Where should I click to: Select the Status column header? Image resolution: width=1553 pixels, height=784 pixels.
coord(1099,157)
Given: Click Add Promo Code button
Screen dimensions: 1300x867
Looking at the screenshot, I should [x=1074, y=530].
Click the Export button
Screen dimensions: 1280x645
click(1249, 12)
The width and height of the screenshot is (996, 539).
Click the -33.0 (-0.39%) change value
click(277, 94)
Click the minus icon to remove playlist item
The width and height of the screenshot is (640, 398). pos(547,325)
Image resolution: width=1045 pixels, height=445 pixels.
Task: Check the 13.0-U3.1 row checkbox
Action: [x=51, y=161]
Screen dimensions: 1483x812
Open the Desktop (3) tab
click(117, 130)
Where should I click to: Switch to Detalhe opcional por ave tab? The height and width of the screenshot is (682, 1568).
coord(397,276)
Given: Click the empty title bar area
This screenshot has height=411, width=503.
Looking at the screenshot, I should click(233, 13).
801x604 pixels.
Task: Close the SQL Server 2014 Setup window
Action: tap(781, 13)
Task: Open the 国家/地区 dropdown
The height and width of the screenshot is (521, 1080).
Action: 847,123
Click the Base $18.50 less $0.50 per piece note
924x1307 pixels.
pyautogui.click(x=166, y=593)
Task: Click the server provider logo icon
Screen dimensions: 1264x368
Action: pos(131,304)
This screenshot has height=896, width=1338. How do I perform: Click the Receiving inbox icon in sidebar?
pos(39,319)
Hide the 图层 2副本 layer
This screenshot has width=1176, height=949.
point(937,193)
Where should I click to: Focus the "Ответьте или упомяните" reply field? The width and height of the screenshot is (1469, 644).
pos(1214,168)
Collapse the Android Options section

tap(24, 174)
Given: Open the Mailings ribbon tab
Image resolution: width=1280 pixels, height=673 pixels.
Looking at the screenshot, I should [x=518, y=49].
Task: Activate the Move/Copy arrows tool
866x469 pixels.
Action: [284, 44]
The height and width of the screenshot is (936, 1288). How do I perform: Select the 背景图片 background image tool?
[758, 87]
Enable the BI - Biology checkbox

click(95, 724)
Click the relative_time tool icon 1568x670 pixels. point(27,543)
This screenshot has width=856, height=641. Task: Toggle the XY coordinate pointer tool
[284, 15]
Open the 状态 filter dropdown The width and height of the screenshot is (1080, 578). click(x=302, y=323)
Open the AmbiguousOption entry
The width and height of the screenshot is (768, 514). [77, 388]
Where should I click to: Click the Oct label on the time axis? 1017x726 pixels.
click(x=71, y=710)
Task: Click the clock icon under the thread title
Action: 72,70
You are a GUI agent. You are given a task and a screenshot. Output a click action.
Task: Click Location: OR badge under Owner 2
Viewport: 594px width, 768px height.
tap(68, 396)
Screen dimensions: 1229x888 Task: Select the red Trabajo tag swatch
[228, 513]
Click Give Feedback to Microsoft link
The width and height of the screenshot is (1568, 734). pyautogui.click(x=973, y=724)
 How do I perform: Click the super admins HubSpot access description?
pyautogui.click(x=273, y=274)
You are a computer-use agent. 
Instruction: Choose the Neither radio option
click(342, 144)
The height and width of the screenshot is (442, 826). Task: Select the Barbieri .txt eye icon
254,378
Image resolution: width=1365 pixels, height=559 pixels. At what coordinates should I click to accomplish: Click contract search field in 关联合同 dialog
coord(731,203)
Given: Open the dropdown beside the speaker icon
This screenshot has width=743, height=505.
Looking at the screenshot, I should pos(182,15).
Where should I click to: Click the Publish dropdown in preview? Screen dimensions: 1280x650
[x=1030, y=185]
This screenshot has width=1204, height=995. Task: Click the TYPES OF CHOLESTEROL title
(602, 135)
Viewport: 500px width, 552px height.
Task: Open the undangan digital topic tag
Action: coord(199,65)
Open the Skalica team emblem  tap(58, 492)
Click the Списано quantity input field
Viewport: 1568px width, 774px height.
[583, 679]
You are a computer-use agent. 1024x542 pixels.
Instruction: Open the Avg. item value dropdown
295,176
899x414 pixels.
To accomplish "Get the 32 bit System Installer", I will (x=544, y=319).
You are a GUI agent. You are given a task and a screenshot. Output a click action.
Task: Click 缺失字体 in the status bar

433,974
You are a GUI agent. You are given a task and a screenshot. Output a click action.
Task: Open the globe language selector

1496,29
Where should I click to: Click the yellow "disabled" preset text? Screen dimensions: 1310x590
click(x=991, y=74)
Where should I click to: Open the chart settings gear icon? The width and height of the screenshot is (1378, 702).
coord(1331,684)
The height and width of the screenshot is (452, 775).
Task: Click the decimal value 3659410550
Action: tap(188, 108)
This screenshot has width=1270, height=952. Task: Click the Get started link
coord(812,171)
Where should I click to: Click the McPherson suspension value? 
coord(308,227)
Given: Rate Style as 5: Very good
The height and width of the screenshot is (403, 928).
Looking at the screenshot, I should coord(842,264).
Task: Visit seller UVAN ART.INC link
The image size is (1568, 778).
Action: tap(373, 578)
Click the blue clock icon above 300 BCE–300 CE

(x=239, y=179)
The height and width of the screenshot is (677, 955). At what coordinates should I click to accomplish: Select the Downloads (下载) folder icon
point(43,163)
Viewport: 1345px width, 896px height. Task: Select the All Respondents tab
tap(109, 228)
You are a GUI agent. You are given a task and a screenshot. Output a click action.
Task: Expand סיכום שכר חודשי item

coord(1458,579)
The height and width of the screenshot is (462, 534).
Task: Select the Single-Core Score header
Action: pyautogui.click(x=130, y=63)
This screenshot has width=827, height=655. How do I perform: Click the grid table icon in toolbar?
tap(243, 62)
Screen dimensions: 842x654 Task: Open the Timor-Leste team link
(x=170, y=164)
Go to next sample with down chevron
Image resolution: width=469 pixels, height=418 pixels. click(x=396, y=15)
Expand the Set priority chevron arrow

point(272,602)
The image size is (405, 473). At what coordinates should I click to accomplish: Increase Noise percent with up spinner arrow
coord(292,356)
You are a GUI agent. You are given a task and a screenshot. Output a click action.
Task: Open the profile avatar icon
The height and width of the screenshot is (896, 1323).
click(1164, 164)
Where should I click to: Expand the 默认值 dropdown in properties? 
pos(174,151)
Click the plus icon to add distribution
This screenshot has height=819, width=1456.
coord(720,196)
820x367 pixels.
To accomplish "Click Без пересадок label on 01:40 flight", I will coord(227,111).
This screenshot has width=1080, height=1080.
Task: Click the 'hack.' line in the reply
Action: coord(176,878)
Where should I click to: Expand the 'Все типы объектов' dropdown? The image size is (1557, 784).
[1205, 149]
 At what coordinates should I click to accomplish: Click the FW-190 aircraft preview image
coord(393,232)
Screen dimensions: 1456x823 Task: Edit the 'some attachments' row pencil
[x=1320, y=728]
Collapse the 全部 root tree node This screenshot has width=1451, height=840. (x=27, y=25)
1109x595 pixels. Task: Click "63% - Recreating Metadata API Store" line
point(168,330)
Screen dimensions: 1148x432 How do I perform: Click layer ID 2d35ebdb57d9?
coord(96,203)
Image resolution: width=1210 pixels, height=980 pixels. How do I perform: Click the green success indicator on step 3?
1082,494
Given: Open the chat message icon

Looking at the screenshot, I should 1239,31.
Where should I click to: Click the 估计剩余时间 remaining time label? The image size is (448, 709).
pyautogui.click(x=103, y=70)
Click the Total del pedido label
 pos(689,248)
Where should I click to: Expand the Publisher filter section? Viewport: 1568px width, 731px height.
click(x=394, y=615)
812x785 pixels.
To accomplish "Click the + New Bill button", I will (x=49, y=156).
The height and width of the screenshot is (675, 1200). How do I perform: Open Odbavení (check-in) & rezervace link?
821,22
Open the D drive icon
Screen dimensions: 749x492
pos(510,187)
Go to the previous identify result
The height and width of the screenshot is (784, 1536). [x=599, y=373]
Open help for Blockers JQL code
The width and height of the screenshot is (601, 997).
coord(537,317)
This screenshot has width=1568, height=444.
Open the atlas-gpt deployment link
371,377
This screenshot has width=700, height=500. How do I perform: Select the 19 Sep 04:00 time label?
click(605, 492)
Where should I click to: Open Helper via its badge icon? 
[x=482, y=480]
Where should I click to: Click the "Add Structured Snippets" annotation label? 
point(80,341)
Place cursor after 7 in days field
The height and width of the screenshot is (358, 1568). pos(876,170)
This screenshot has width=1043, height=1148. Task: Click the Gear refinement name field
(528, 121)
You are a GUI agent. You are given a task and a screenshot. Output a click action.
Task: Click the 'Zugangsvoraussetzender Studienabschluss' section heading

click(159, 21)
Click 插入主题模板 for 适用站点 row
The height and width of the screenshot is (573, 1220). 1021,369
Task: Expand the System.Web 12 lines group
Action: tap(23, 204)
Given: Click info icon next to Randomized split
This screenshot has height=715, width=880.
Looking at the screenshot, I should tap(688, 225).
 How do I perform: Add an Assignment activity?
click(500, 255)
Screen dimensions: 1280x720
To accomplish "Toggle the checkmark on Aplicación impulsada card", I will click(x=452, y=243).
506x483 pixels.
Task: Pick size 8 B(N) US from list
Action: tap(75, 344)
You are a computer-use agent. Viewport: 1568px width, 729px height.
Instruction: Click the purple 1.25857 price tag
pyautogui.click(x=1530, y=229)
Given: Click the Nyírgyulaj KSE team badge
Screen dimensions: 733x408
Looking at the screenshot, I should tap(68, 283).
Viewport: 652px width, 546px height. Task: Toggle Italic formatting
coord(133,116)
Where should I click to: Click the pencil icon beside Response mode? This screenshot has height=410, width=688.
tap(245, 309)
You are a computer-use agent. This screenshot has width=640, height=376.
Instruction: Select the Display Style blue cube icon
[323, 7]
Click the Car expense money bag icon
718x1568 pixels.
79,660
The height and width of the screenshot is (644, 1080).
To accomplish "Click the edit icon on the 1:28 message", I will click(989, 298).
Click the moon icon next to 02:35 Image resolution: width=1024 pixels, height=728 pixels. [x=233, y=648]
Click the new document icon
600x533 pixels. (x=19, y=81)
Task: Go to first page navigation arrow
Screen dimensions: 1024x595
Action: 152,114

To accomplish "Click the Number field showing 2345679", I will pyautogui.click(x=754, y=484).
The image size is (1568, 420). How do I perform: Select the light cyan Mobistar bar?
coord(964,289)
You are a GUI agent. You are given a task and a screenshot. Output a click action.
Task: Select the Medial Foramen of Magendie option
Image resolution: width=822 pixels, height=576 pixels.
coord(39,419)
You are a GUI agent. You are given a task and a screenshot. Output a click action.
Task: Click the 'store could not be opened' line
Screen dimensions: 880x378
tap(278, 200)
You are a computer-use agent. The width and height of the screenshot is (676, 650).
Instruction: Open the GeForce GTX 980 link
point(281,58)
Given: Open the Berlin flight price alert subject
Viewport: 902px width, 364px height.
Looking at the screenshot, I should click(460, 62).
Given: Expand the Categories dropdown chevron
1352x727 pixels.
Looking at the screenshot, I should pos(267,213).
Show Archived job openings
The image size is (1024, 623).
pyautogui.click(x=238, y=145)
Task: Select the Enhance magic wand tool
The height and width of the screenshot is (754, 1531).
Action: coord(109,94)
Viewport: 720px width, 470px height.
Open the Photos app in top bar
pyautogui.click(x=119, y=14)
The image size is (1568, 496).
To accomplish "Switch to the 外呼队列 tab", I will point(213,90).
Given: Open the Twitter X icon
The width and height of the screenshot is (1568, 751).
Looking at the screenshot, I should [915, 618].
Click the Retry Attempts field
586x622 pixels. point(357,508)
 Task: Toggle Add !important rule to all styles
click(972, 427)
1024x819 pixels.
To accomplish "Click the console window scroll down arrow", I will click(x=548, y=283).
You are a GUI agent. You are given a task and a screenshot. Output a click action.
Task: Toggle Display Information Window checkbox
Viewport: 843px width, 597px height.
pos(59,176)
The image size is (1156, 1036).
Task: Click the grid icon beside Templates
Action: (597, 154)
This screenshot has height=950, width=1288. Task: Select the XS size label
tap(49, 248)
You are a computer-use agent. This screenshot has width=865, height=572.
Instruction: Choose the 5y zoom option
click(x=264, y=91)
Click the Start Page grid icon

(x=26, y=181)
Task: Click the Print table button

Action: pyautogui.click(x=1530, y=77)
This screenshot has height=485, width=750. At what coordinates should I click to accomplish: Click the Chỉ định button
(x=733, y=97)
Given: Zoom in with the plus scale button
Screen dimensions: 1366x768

________________

Problem:
Using the records above, find and show each line with the string "computer".

Exercise result:
You are a computer-use agent. 
You are a computer-use agent. 1024x542 pixels.
You are a computer-use agent. Viewport: 1568px width, 729px height.
You are a computer-use agent. This screenshot has width=640, height=376.
You are a computer-use agent. The width and height of the screenshot is (676, 650).
You are a computer-use agent. This screenshot has width=865, height=572.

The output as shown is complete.